- [Work required]:
Search the entries below for the word "computer" and copy every line where it appears.

Saved data entries:
──────────

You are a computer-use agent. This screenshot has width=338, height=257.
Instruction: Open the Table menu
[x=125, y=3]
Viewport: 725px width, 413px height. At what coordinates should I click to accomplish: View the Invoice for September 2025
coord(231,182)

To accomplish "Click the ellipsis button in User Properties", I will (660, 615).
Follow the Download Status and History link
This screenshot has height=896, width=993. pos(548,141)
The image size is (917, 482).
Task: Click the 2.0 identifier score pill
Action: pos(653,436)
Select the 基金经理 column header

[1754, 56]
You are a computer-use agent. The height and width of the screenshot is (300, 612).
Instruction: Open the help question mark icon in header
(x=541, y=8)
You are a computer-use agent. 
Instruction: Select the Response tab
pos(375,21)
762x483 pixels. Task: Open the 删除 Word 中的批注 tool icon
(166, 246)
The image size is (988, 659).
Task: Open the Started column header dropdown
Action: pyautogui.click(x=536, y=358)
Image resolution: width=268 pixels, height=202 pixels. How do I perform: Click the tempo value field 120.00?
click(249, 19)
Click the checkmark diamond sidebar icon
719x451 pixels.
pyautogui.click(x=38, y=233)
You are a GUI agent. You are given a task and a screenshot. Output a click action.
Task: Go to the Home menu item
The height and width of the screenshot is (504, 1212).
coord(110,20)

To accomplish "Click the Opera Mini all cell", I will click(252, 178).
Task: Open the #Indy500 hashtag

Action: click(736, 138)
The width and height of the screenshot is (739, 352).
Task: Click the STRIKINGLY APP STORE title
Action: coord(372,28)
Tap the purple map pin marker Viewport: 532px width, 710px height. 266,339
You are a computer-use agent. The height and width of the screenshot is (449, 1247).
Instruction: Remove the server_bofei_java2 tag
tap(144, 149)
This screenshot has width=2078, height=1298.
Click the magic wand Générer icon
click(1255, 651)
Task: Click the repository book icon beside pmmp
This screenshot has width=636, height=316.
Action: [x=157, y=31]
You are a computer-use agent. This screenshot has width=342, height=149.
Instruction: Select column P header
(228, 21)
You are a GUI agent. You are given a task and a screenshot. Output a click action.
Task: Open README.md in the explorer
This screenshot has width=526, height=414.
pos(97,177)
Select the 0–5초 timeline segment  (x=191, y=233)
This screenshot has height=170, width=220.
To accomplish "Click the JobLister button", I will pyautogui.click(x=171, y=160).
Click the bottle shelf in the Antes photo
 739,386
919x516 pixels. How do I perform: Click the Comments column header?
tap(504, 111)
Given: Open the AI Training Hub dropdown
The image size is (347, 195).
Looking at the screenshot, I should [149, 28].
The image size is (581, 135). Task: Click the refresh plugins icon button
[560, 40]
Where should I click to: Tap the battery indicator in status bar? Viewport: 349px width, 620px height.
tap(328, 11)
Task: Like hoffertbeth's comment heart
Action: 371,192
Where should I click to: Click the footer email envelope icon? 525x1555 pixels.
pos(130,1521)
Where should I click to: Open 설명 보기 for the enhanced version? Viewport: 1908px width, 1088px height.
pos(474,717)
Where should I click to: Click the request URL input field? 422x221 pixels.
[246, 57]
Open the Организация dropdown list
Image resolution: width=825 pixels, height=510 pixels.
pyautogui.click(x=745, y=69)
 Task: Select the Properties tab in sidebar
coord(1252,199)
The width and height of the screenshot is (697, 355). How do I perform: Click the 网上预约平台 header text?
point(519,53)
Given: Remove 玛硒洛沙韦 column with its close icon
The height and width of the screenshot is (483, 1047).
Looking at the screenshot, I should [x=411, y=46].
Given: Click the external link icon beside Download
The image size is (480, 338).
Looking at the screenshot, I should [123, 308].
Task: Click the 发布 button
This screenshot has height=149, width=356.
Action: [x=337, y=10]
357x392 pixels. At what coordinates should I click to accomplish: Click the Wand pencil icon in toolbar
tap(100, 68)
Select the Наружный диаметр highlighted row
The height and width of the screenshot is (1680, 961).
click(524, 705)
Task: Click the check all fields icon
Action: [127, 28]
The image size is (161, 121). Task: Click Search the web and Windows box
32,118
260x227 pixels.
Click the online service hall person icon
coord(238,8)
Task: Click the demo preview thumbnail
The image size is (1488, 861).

──────────

- [Answer for the task]:
You are a computer-use agent. This screenshot has width=338, height=257.
You are a computer-use agent. The height and width of the screenshot is (300, 612).
You are a computer-use agent. 
You are a computer-use agent. The height and width of the screenshot is (449, 1247).
You are a computer-use agent. This screenshot has width=342, height=149.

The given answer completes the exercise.